Mala gestión y problemas heredados
En resumen, 140.000 millones de euros es, sin duda, mucho dinero. Pero una cifra tan abultada parece encoger cuando la comparamos con los 220.000 millones que presumiblemente alcanzará el déficit público en el período 2020-2021. Y esto ha ocurrido con un sector público que no ha hecho un esfuerzo mayor que el de otros países para combatir la crisis provocada por la pandemia. El hecho de que nuestros resultados sean significativamente peores que los de otras naciones europeas se debe tanto a la mala gestión de la crisis como a problemas que arrastramos desde hace bastante tiempo y no supimos solucionar cuando era el momento de hacerlo.

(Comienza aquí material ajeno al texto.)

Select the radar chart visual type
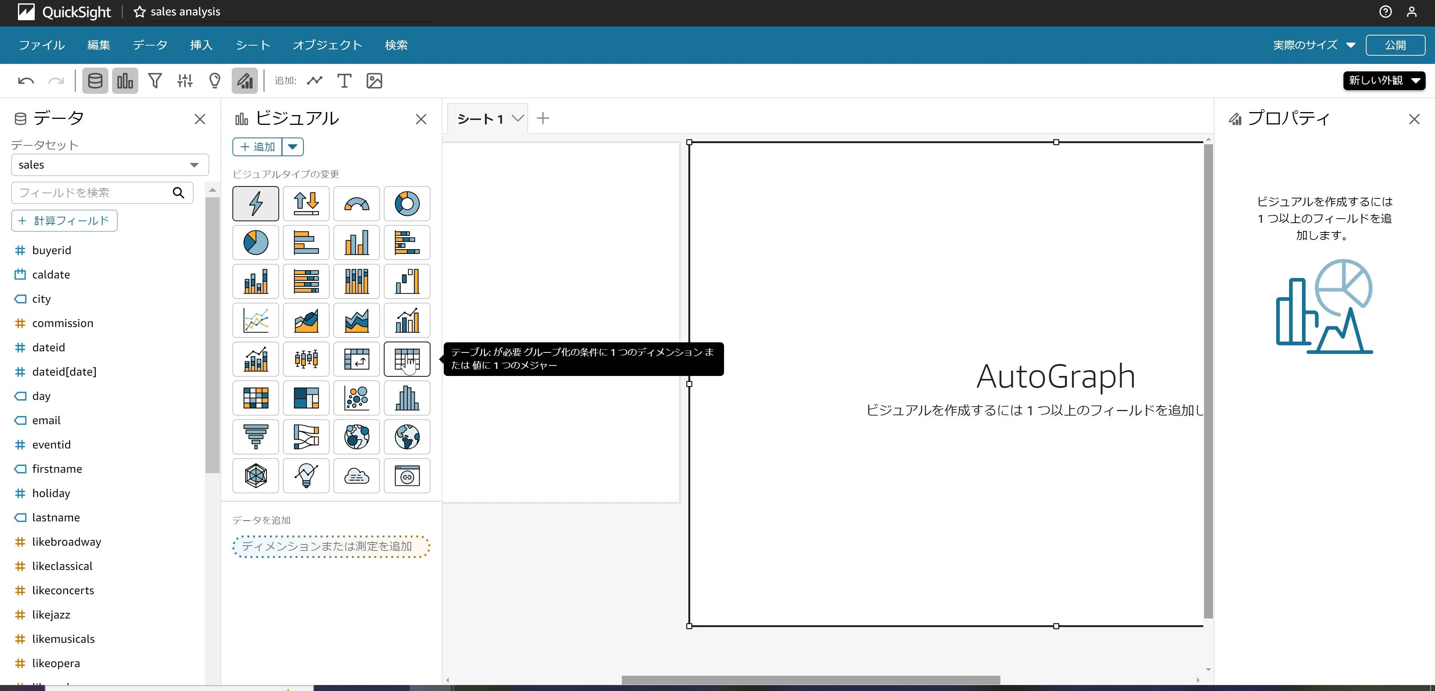 256,476
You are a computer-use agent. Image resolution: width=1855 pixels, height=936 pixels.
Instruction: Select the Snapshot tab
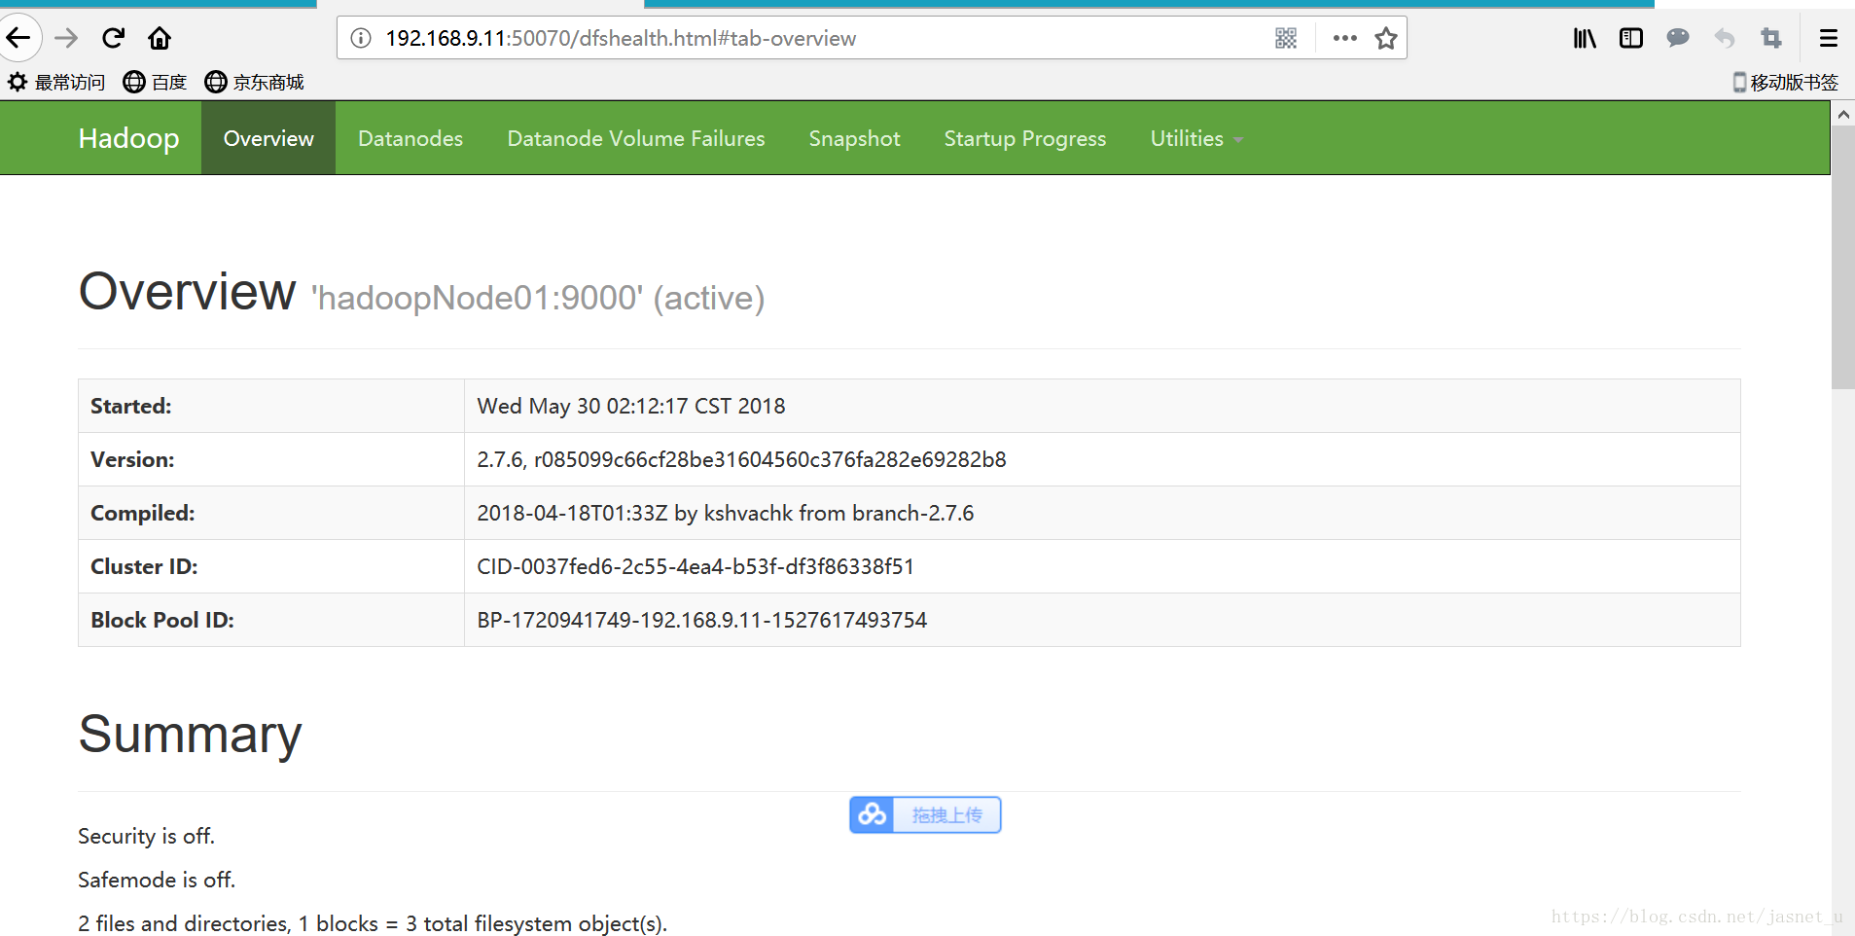854,139

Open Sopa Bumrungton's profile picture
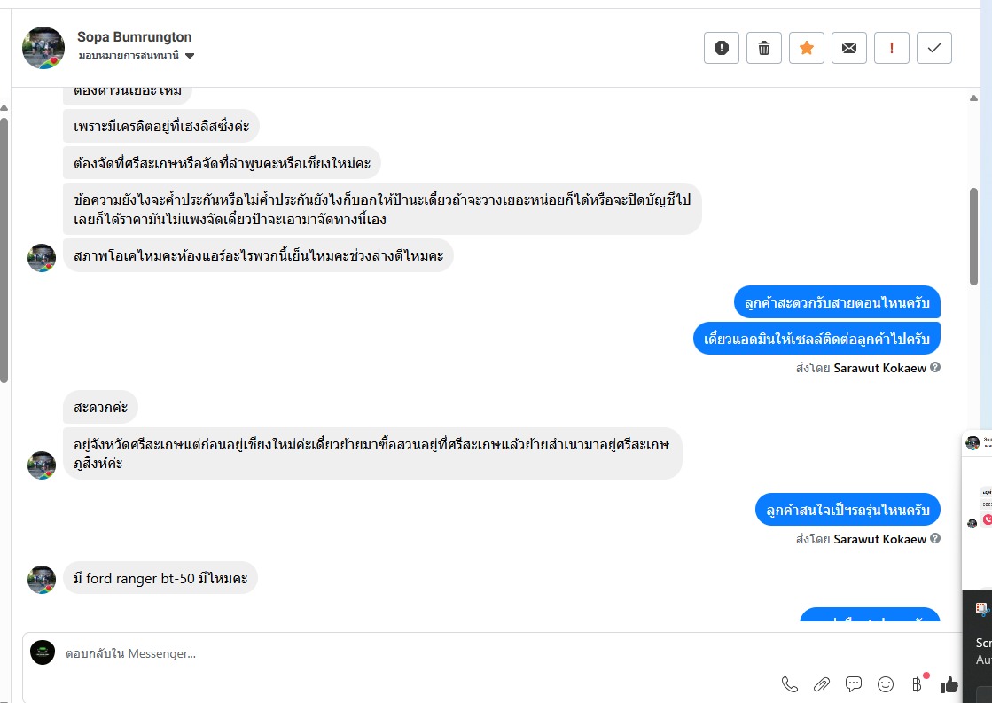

Son los datos; y no tiene mucho sentido discutir sobre si las cosas se podrían haber hecho mejor con anterioridad. Lo importante es saber qué es lo que se piensa hacer en el futuro próximo. Y me temo que, a este respecto, existe una gran incertidumbre. Todas las propuestas económicas del gobierno adolecen de falta de concreción. Y de lo que habrá que hacer en su día para equilibrar el Presupuesto y pagar la deuda ni siquiera se habla. Y éste va a ser uno de los problemas fundamentales de nuestra economía. La deuda se puede aminorar básicamente de tres maneras. La primera, no pagando una parte, que es lo que algunos piden ya abiertamente, reclamando la solidaridad de las naciones europeas más solventes. La segunda, mediante la inflación, que reduciría el valor real del endeudamiento; pero tal estrategia exigiría modificar de forma sustancial los objetivos del Banco Central Europeo, a lo que previsiblemente se opondrían los países más responsables del continente. Y, la última, generar superávits presupuestarios a lo largo de un período dilatado de tiempo, acompañados de un crecimiento sostenido de la economía, que sería la forma más decente de resolver el problema. Pero, ¿estamos dispuestos a hacerlo? No soy optimista con respecto a la respuesta que pueda darse a esta pregunta. Pero me gustaría que, al menos, nos la planteáramos.